Polecenie A
Czego według tekstu o relacjach damsko-męskich mężczyźni nauczyli się w drodze małej ewolucji?
Polecenie B
Sprawdź, czy te zdania zgadzają się z tekstem o relacjach damsko-męskich. Przy każdym odpowiedz „tak” albo „nie” i przytocz dosłownie słowa tekstu, które o tym przesądzają.
(i) Gdyby mężczyźni nie filtrowali sygnałów, kobiety wchodziłyby im na głowę.
(ii) Mężczyźni odbierają wyłącznie sygnały werbalne.
(iii) Fizjologia ma wpływ na kobiecą fochowatość.
Polecenie C
Pociągnij dalej tekst o relacjach damsko-męskich. Zacznij zaraz po jego ostatnim zdaniu.

Podany tekst

|---|

Myślę, że na drodze takie małej ewolucji w kontekście relacji damsko-męskich mężczyźni nauczyli się filtrować to co chcą aby do nich dotarło ..w innym wypadku kobiety wchodziły by nam na głowę.. na zasadzie "daj palca a weźmie całą rękę" ...czyli jeśli nagle okazuje się że facet zaczyna odbierać coraz większą ilość sygnałów tych werbalnych i niewerbalnych..wszystkie te subtelności kobiecego przekazu.. to automatycznie ich repertuar czując lepszy grunt, zwiększa się co przy kobiecej emocjonalności, niepoukładaniu myśli, wrodzonej niejako fochowatości, na która wpływa również fizjologia , "gospodarka" hormonalna itp itd.. powoduje, że facet który nie filtruje tego co chce odebrać szybko ..mówiąc brzydko "ocipieje".

|---|

Podane informacje

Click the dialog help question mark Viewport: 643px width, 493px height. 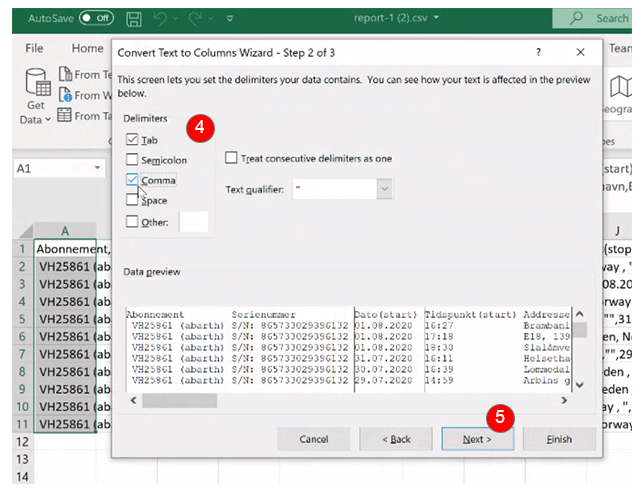[x=538, y=52]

|---|

Odpowiedź A
Nauczyli się filtrować to, co chcą, żeby do nich dotarło.

Odpowiedź B
(i) Tak: „w innym wypadku kobiety wchodziły by nam na głowę”.
(ii) Nie: „zaczyna odbierać coraz większą ilość sygnałów tych werbalnych i niewerbalnych”.
(iii) Tak: „wpływa również fizjologia”.

Odpowiedź C
Może i za szybko na wnioski.. ale ten o wypośrodkowaniu między kobiecymi potrzebami i przesadnością w ich pokazywaniu oraz zmniejszeniu filtrów męskich zawsze będzie na czasie... tak samo jak porada o wypośrodkowaniu w przypadku kobiet między duszeniem wszystkiego w sobie a przesadna wylewnością... zresztą próba szukania złotego środka (który tkwi zazwyczaj w wypośrodkowaniu dwóch skrajnych postaw) też zawsze będzie uniwersalna.. mimo świadomości, że to na sprzecznościach opiera się życie i wszystko co nas otacza..
wydaje mi się, że odwieczny problem kobiet w "dogadywaniu się" z mężczyznami tkwi w takiej jednej małej zasadzie, mianowicie: "ONI się nie domyślają"
Problem z tą zasadą jest taki, że
1)jest niewiarygodnie prawdziwa - większość facetów w życiu się nie połapie w gąszczu sugestii i niedomówień, jakie snują kobiety, po to, żeby nie powiedzieć wprost czego chcą
2)mimo tej prawdziwości sprawdzonej przez całe pokolenia, kobiety jakoś chyba genetycznie mają wbudowane zaprzeczanie tej zasadzie, np. w taki sposób: "owszem, może większość facetów by się nie domyśliła, ale ten MÓJ jest INNY niż wszyscy"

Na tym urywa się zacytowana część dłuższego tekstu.